Well at least the paper makes a bold and hence falsifiable prediction. 3.5 degrees between now and 2020 ought to start making itself visible in the temperature record in just a few years if the prediction is accurate. So kudos to them for putting something specific in their paper instead of just a bunch have hand waving that could be interpreted to mean almost anything.
That said, I for one just cannot envision a physical mechanism that would enable this result. Absent a physical driver, this is at most just a correlation. 

Well, it's between 2009 and 2020, but who's to argue. Anyway this is from GISTemp for the airport at Svalbard - no sign of cooling so far and we're about half way through to 2020.
Source: GISTemp
 For a longer time series, you can check this Wikipedia entry.
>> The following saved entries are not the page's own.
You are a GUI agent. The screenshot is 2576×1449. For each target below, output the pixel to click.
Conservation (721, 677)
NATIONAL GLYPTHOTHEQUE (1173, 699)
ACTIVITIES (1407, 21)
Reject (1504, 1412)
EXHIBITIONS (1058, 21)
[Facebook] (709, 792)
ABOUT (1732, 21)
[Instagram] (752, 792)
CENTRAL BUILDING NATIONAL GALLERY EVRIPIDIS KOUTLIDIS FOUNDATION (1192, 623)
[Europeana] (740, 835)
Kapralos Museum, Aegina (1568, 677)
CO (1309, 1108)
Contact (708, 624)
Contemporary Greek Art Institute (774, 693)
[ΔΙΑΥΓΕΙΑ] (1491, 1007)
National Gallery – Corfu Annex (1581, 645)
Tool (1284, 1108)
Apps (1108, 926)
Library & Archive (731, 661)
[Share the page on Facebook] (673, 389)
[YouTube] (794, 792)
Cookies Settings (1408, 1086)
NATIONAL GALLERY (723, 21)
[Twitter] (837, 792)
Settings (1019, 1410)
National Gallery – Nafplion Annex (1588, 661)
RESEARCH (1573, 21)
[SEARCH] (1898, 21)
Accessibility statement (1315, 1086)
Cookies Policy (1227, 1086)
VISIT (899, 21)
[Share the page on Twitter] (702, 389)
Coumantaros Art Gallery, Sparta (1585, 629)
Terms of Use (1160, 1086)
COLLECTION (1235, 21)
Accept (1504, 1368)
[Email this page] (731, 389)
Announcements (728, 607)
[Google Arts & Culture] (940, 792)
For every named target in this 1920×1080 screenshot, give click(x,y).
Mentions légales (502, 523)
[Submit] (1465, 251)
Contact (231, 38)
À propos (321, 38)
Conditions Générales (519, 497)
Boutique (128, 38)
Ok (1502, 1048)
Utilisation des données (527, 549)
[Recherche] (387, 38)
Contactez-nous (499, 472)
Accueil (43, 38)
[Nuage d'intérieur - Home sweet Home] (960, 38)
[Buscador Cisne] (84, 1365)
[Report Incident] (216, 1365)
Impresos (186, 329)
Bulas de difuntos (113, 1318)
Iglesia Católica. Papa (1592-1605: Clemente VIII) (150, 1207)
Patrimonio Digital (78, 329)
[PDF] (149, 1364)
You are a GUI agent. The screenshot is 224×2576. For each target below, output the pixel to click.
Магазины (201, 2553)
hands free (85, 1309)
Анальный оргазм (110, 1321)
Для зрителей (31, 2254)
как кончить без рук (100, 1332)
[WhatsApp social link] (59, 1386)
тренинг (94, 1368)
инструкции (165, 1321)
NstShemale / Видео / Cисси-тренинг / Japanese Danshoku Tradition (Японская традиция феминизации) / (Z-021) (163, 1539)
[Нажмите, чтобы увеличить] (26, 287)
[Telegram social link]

The station was moved but someone's had a shot at comparing the records.


Steinar Midtskogen points out the authors are running out of time. (They are about half way through the period from 2009 to 2020.) He says:
June 13, 2014 at 11:55 pm
I see two problems: 1. They’re already beginning to run out of time for their predicted temperature drop for solar cycle 24. We’re already halfway through. 2. The AMO is also turning and if there is a temperature drop, it must be attributed correctly. We might have to wait until 2030 before understanding well the turn of the AMO.

I'm only about half way through the comments, but that's enough, isn't it? Anthony didn't bother to explain or change his article. I don't know if he even bothered to read the comments. He just papered it over with more silly articles. That's what he does.

2 comments:

  1. Same old logical flaw: if a slight change in TSI can cause a large change in GAT, the climate system is very sensitive to radiative perturbation. Which is bad news for the opponents of emissions reduction.

    ReplyDelete
  2. It's the same incoherence that has contrarians claiming that cloud feedbacks net negative and dominate the climate system. Which would, obviously, render it insensitive to radiative perturbation. But somehow it remains capable of considerable internal variability and hair-trigger sensitivity to solar output. WUWT???